Étonnant ! Sham’s avait déjà analysé en juin 2013 l’orateur François Fillon. Il relevait alors : « il ne lâche jamais ». Un jugement prémonitoire pour celui qui maintient coûte que coûte sa candidature malgré les affaires et les mises en examen. Sous le quinquennat de Sarkozy, les deux hommes se partageaient les rôles : le Président incarnait « les tripes et l’affect ». Et le Premier Ministre « le cerveau et la raison ». « Puis François Fillon a voulu passer de l’arrière vers l’avant mais il n’a pas le souffle de l’orateur. Quand Marine Le Pen fait vivre son texte, lui assure le service minimum du lecteur. Il veut convaincre par la raison mais on convainc plus par l’affect que par l’intellect. Il montre qu’il est prêt à tout sacrifier au nom de la raison. Il ne recule jamais et serait pire que Margaret Thatcher lors des grèves des mineurs en Angleterre. « Par instinct de survie il s’est un peu amélioré lors de son grand meeting du Trocadéro mais il ne sourit toujours pas. Un rictus n’est pas un sourire, il faut montrer les dents. Sa voix se perd en hauteur, si bien qu’on ne sait pas quand il faut l’applaudir. Sarkozy doit se gausser devant l’absence de rythme de ses discours. Fillon devrait s’enflammer pour capter au-delà de son socle de base.
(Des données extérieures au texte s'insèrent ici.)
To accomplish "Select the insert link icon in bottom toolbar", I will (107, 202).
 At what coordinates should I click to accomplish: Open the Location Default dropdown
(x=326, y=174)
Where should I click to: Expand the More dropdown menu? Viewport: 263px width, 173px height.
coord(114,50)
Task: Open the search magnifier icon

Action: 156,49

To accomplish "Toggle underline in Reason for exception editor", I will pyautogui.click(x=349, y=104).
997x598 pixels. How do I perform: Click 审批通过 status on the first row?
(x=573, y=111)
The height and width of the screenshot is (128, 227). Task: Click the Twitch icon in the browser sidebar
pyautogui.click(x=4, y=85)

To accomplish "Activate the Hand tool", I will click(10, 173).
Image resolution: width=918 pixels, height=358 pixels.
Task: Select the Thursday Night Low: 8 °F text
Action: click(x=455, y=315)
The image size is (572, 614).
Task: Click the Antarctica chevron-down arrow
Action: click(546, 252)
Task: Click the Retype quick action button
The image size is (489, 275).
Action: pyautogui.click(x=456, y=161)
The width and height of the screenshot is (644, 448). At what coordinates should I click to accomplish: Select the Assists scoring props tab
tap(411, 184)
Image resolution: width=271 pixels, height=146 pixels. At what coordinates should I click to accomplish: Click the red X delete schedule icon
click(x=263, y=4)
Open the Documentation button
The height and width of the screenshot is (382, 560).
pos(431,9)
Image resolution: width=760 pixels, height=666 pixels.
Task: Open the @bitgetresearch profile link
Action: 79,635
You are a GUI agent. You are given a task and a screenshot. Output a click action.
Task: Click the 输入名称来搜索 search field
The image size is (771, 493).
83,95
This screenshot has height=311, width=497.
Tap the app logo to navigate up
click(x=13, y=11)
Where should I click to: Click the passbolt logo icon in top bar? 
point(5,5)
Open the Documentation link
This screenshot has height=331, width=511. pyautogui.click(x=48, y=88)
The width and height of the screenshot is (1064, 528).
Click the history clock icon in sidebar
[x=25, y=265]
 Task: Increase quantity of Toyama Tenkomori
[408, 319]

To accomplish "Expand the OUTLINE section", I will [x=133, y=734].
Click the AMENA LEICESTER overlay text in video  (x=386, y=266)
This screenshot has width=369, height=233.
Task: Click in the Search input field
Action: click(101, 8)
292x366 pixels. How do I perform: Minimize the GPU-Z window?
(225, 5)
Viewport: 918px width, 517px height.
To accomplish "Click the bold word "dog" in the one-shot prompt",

Qu’il libère la passion car les Français en ont marre du type de parler des énarques ».

Benoît Hamon le timide

Le candidat socialiste ne sourit pas « par timidité plus que par froideur ». « Il faut qu’il se hisse à la hauteur d’un candidat à la présidence de la République. Il devrait se tenir droit derrière son pupitre mais il se tient à côté. Je sais que c’est difficile de faire président. Hollande a mis deux ans et demi avant de rentrer dans le costume. Quand on veut succéder à Napoléon et à De Gaulle il faut l’assumer. Hamon croit ainsi être plus proche de ses électeurs mais il doit accepter le contrat de la rampe car il ne peut pas y avoir de rencontre s’il n’y a pas séparation. Au lieu de cela, il nous fait coucou comme s’il passait voir ses copains au bistrot.

« Quelle idée aussi de vouloir révolutionner le schéma séculaire de la scène en frontal avec son public ! Benoît Hamon est entouré par les spectateurs, ce qui l’amène constamment à tourner le dos à certains. Il n’a pas de base au sol, il joue avec le petit doigt de sa main et ferme son corps ; il marche sans cesse au point de paraître agité. Son discours manque de souffle. Il n’y a pas de véritable échange avec le public. Il devrait faire comme Obama, fixer successivement du regard quelqu’un dans l’assistance suffisamment longtemps. C’est ce que j’appelle du butinage. Mais là, Benoît Hamon papillonne et n’attrape personne. Au contraire, on regarde un pupitre vide en attendant que quelqu’un l’investisse. »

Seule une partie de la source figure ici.